**Task data:**

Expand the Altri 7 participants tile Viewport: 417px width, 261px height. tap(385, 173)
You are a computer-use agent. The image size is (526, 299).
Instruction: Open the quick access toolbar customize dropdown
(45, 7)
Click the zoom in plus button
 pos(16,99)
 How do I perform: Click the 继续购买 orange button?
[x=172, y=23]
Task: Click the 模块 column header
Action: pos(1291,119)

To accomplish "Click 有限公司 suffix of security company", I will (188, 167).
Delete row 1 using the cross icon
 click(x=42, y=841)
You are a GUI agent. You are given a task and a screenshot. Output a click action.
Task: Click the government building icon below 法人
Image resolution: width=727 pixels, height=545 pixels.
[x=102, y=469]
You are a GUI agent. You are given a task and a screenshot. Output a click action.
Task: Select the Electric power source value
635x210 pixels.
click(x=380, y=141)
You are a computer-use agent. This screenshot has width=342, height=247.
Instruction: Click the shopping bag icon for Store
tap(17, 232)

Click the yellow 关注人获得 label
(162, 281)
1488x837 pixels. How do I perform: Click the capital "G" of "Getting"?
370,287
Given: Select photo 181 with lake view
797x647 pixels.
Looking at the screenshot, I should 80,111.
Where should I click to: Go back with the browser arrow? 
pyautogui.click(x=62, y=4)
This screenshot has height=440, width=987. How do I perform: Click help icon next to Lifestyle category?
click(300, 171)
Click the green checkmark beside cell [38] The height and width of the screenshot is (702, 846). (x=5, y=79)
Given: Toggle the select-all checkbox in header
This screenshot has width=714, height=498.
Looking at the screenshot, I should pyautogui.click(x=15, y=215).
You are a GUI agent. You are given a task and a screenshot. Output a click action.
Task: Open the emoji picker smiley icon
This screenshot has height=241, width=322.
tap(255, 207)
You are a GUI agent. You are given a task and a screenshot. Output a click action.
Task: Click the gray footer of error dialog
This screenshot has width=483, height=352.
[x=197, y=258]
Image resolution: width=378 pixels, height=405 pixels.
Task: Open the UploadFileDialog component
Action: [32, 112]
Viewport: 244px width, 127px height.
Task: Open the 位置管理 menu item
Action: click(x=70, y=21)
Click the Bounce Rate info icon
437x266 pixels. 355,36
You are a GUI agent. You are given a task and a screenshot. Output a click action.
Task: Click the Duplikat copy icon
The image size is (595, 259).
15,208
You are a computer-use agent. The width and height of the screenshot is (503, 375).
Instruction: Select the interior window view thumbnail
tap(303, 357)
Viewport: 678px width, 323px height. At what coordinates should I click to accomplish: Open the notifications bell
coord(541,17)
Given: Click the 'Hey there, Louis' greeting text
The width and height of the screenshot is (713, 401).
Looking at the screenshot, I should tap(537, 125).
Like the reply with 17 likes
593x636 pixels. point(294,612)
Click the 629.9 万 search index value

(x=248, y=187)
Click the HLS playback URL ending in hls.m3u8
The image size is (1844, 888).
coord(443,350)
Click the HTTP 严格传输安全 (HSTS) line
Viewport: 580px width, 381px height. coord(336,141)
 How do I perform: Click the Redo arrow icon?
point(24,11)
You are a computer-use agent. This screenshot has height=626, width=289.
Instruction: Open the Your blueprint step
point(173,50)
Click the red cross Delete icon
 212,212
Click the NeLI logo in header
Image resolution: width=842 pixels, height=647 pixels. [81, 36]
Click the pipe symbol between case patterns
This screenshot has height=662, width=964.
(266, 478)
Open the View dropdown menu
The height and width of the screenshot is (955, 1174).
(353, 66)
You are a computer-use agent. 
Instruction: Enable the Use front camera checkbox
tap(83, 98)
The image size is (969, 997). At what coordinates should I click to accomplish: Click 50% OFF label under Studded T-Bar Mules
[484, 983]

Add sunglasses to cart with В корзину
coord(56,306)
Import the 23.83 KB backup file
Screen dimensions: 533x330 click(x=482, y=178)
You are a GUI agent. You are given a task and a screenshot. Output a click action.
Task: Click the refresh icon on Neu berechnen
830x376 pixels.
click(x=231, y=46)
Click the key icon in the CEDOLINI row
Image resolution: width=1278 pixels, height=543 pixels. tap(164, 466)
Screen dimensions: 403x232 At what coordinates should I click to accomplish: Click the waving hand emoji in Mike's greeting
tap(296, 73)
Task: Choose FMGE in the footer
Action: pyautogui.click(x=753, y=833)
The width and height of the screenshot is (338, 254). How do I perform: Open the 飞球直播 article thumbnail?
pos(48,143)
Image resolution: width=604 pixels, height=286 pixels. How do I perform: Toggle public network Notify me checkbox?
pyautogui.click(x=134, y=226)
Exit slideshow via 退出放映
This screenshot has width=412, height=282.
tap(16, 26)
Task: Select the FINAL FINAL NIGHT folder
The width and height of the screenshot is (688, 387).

**Task:**
Transcribe exactly, and only, the lines that extend from the one containing "Click the HTTP 严格传输安全 (HSTS) line" to the end of the records above, inclusive of both.

**Output:**
Click the HTTP 严格传输安全 (HSTS) line
Viewport: 580px width, 381px height. coord(336,141)
 How do I perform: Click the Redo arrow icon?
point(24,11)
You are a computer-use agent. This screenshot has height=626, width=289.
Instruction: Open the Your blueprint step
point(173,50)
Click the red cross Delete icon
 212,212
Click the NeLI logo in header
Image resolution: width=842 pixels, height=647 pixels. [81, 36]
Click the pipe symbol between case patterns
This screenshot has height=662, width=964.
(266, 478)
Open the View dropdown menu
The height and width of the screenshot is (955, 1174).
(353, 66)
You are a computer-use agent. 
Instruction: Enable the Use front camera checkbox
tap(83, 98)
The image size is (969, 997). At what coordinates should I click to accomplish: Click 50% OFF label under Studded T-Bar Mules
[484, 983]

Add sunglasses to cart with В корзину
coord(56,306)
Import the 23.83 KB backup file
Screen dimensions: 533x330 click(x=482, y=178)
You are a GUI agent. You are given a task and a screenshot. Output a click action.
Task: Click the refresh icon on Neu berechnen
830x376 pixels.
click(x=231, y=46)
Click the key icon in the CEDOLINI row
Image resolution: width=1278 pixels, height=543 pixels. tap(164, 466)
Screen dimensions: 403x232 At what coordinates should I click to accomplish: Click the waving hand emoji in Mike's greeting
tap(296, 73)
Task: Choose FMGE in the footer
Action: pyautogui.click(x=753, y=833)
The width and height of the screenshot is (338, 254). How do I perform: Open the 飞球直播 article thumbnail?
pos(48,143)
Image resolution: width=604 pixels, height=286 pixels. How do I perform: Toggle public network Notify me checkbox?
pyautogui.click(x=134, y=226)
Exit slideshow via 退出放映
This screenshot has width=412, height=282.
tap(16, 26)
Task: Select the FINAL FINAL NIGHT folder
The width and height of the screenshot is (688, 387).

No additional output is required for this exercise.